Goop Laboratory Scientists Achieve Quantum Vagina

Goop Laboratory Scientists Achieve Quantum Vagina
Jack Jack
Founding Member, President Trump's Strategy and Policy Forum

SANTA MONICA, CA – Top scientists celebrated a momentous discovery this week, the first confirmed instance of a quantum vagina under controlled conditions. The institution behind the research, Goop Laboratories, hailed the breakthrough as a pivotal step in theoretical pseudogynocology.

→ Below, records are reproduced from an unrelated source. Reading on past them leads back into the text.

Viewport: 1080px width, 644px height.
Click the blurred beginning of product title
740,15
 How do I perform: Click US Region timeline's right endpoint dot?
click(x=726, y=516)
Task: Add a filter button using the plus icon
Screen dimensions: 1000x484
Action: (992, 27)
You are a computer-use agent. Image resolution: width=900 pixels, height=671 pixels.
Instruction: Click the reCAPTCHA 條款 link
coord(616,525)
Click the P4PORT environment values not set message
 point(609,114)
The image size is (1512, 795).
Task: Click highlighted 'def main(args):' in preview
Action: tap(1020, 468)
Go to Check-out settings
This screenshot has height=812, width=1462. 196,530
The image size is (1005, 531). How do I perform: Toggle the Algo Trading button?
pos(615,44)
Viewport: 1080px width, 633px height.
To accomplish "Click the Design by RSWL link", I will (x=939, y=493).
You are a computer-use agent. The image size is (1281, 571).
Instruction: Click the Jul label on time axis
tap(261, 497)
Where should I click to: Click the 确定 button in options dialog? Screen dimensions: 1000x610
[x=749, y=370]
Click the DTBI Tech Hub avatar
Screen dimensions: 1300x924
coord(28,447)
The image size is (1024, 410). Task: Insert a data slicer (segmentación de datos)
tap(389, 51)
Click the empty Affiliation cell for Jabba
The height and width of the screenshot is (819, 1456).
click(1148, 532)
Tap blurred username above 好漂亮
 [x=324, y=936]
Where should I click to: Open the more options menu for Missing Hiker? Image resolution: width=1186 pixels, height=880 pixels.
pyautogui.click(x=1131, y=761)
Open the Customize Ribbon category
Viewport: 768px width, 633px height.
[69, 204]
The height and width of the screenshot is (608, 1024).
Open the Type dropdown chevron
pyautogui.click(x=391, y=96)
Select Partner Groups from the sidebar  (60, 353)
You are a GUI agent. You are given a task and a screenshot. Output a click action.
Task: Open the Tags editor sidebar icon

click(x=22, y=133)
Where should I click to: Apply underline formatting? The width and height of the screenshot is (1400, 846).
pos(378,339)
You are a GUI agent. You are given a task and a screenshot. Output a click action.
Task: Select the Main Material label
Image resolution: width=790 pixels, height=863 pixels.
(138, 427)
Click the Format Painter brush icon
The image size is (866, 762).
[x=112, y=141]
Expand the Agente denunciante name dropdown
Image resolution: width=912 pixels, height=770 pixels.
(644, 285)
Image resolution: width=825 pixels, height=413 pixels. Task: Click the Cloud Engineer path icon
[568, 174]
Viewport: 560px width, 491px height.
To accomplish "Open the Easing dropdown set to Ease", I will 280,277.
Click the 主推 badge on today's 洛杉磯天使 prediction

“We have opened the very legs of god,” beamed Goop founder Gwyneth Paltrow, who also served as principle investigator for the experiment. “Although highly unstable, our lab-grown quantum vagina proves that concentrated yonic energy can be achieved in a lab.” Ms. Paltrow credits a large part of the success to the unique equipment manufactured specifically for the laboratory, which can now be purchased through Goop’s boutique website. “Not everyone needs a $500k vintage centrifuge, but with its Belgian-designed rose gold piping and jade inlays, this piece makes a stunning addition to any home or vanity research facility.”

Not everyone, however, sees Goop’s cutting edge research as positive; UK Health Chief Simon Stevens cautions that the laboratory “spreads misinformation.” Furthermore, he admonishes, the quantum vagina itself “may unleash unforeseen sexually-transmitted diseases from beyond our plane of existence,” potentially threatening the pH balance of the known universe.

Goop representatives declined to comment on their responsibility to close the quantum vaginal rift that they had opened and re-iterated that there have been no reports yet of consumers being sucked into its ever-gaping, interdimensional maw.